WHAT NEEDS TO BE DONE: Echo the lines starting with the one that contains "You are a GUI" and going on through the one that contains "click(603, 64)", both included, omitting the pictures from your reply.

RAW RECORDS:
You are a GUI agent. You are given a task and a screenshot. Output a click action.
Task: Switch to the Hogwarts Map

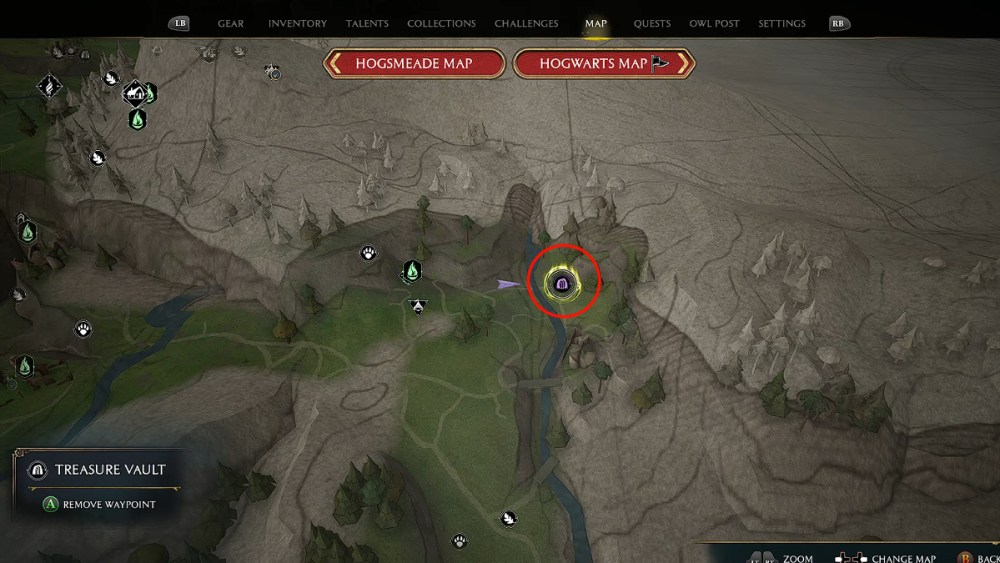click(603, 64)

==

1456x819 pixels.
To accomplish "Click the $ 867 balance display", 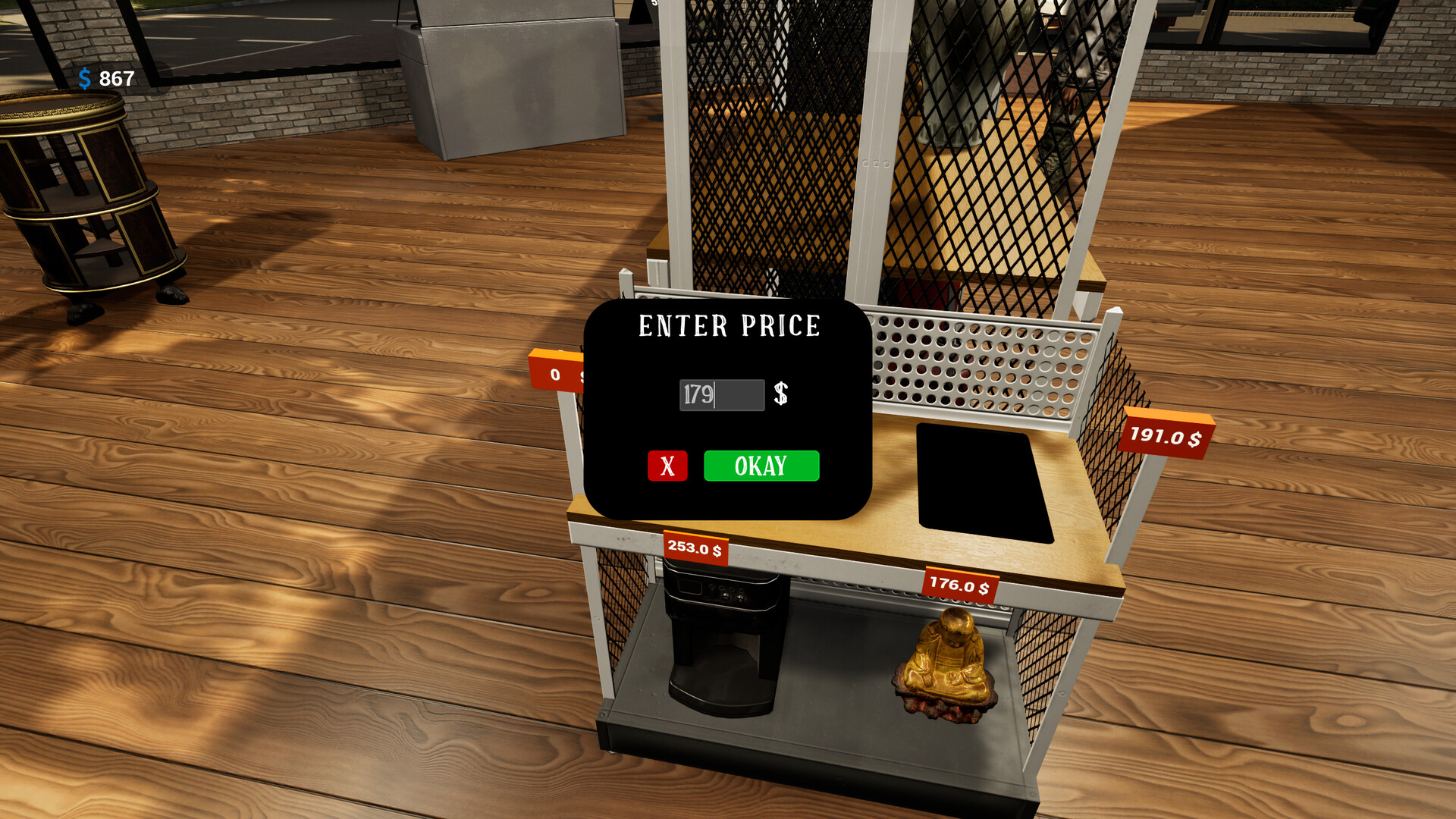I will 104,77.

--

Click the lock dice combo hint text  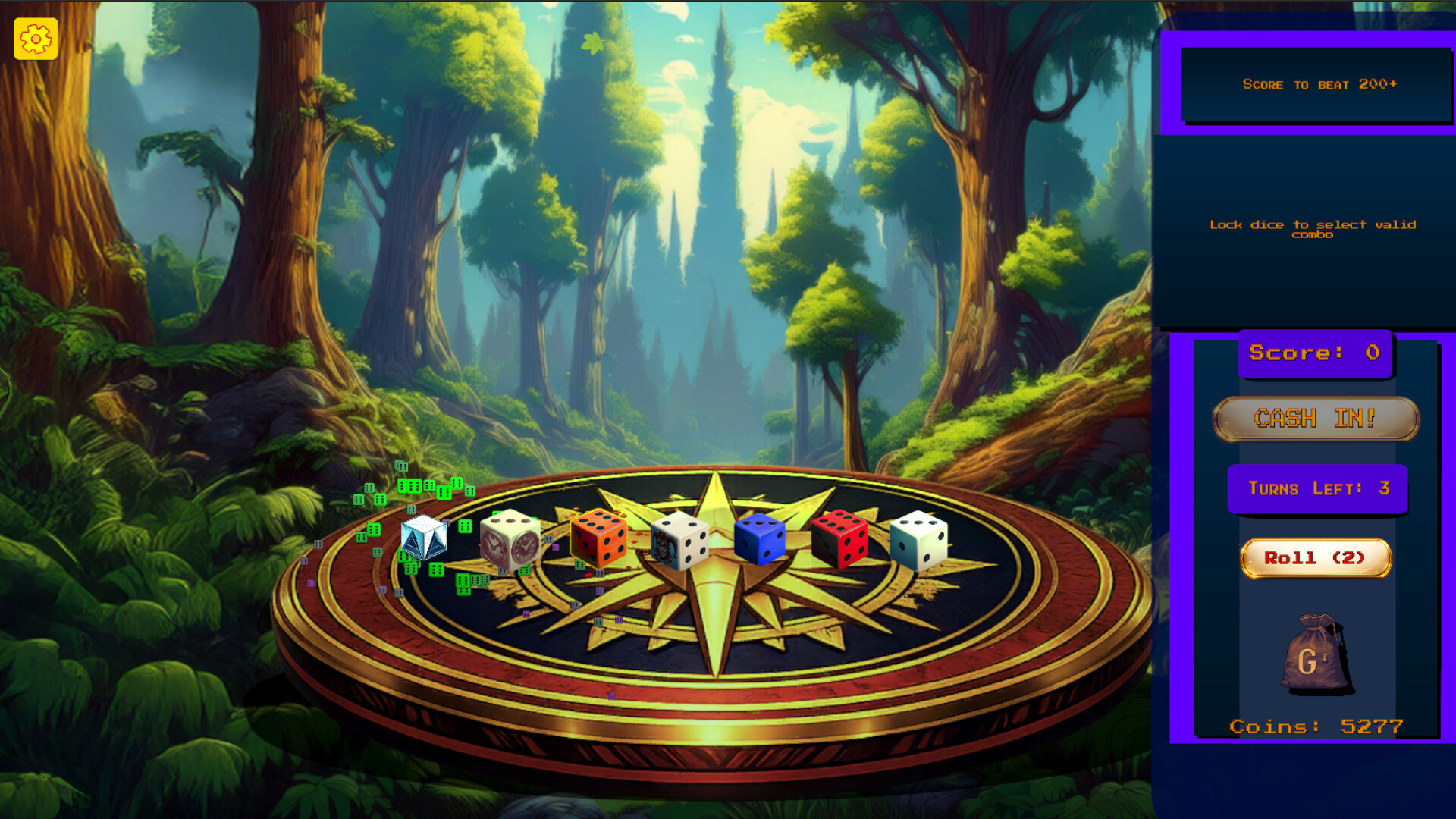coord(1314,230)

FINISHED EXERCISE:
You are a GUI agent. You are given a task and a screenshot. Output a click action.
Task: Switch to the Hogwarts Map

click(603, 64)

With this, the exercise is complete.